Later on, the team sat down for a meeting to come up with new slogans for Red Rooster. One colleague suggested Thirst asks nothing more. Cora willed her to mind to find an equally catchy phrase but her thoughts were stilted and fragmented. Cassius, a fellow rookie, proposed, with a glint in his eye, Your all day wake up call. This was the clear winner and the marketing director went with it.
As they returned to their desks Cora’s energy was wilting. New thoughts floated into her head. Could there be a more redundant activity than helping a nebulous corporation get its soda drinks onto the market? Why was she twisting facts about Red Rooster and Blue Charge 24 so that they appeared healthy organic juices to unsuspecting sports players around England?! It was almost like the economic prosperity of society depended on the bad health and unhappiness of the people. The glare of her computer screen radiated into her head and she could feel her mind shutting down.
All of a sudden she came back to her senses. She had been daydreaming for longer than she thought. She looked up and saw the marketing director eyeballing her sternly.
“Cora, can I have a word please?” he asked.
She followed him obediently and sat down opposite him as he leered at her through his spectacles. Mr. Minos was a plump, red faced man in his fifties, opinionated and vociferous, but good at his job.
“You’ve done some adequate work for us, Cora. You impressed at interview and that’s why I took you on. But at times you’re distant and unmotivated.”
“Mr. Minos, what just happened was a moment of complacency. It won’t happen again.”
“Cott Industries is a business which requires efficiency and productivity of its workers.”
“I will make up for it in the future, I promise.”
“You must talk to me if you have any problems, Cora. I take your refusal to communicate as a sign of arrogance.”
“I’m not being arrogant.
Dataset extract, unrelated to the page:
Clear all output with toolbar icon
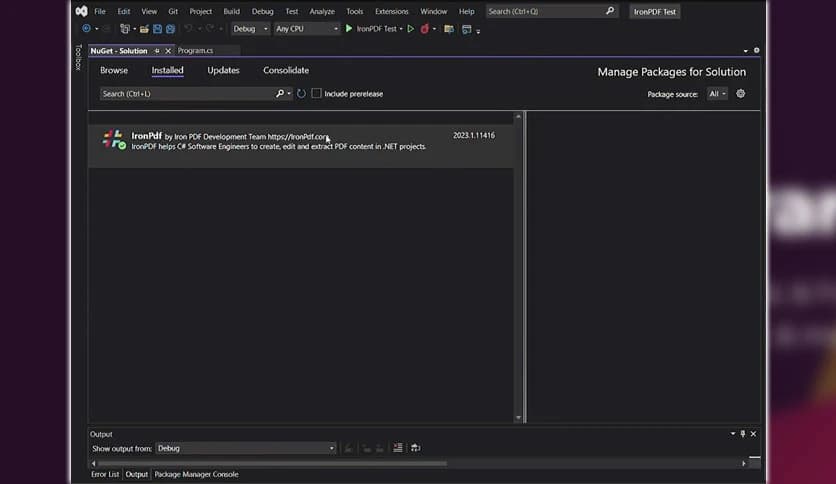pyautogui.click(x=397, y=448)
I just lack confidence at times.”
“In this line of work you must be confident.”
“I’m doing my best.”
“Prove it to me. Soon we will give our annual presentation to the board of directors, and I want you to be on the team which gives it. This is make-or-break time.”
“Yes sir.”
With that she left her boss’s office and let out the staggered breaths of someone in the grip of high nervous tension. She had only been in the job three months and already there was the possibility of being fired.
*
Later that day she finally escaped from work and raw, knotted emotions were given space to untie themselves. She had to walk, walk anywhere, feel her body moving, feel who she really was again. The rain lashed down and buses and cars skidded down the road, splashing water onto the pavement as they went. Always the greyness, the darkness, the bitter cold during these winter afternoons which seemed to go on forever, and her own heart numb, clamped down, all vitality eroded.
Immediately next to her office was Lloyds of London Insurance, an impressive building and a testament to the edginess and class of the banking district. It was an ingenious idea to make the building’s interior its exterior and she had once wished to work in a building half as grand. But today she felt a slight nausea as she passed by, because she knew the questionable nature of the work being done inside.
She was making her way from the City up to Russell Square along High Holborn Street. Every now and then she would pass statues of historical figures which she had once viewed with awe, but which now seemed ugly reminders of a greatness she could never attain. It was not that she wanted to be a ‘great person’. But she wanted to do something of significance, worth and meaning. Why was she here if not to fulfil her potential? It was because she treated life with such wonder and esteem that she wanted to do something commensurate to it.
Hundreds of people whistled past her, each absorbed in their own world, desensitized and cut off from each other – what were they all doing, she wondered, which gave their lives purpose? How could they be so content while she felt so directionless? She hopped into Chancery Lane Tube station. Down the escalator she went into the cavernous depths of London. More faces passing by her which she could only glance at before never seeing again. All these people, their impact on the world hardly noticeable, anything of value absorbed back into the collective mass of humanity.
She stepped onto the train and it rattled forwards. A group of strangers in a string of metal boxes, all marooned within their own skulls. A person’s innate self-centeredness made it almost impossible to connect with another human being. Her own feelings were so immediate, urgent, real; other people’s feelings had to be communicated to her. The train continued to weave its way through the underground tunnels like a snake, the electric cable screaming overhead.
The doors snapped open and the mass of people waded up towards the city of glass and metal. The screech of cars and traffic, the patter of a thousand footsteps, the roar of roadworks and the shouts of newspaper sellers hit her ears. By this point she was barely thinking. All concentration had dissipated and her head was buzzing with tension and dizziness. She stumbled through Russell Square and along Montague Street. She did not know where she was going but she had to keep walking.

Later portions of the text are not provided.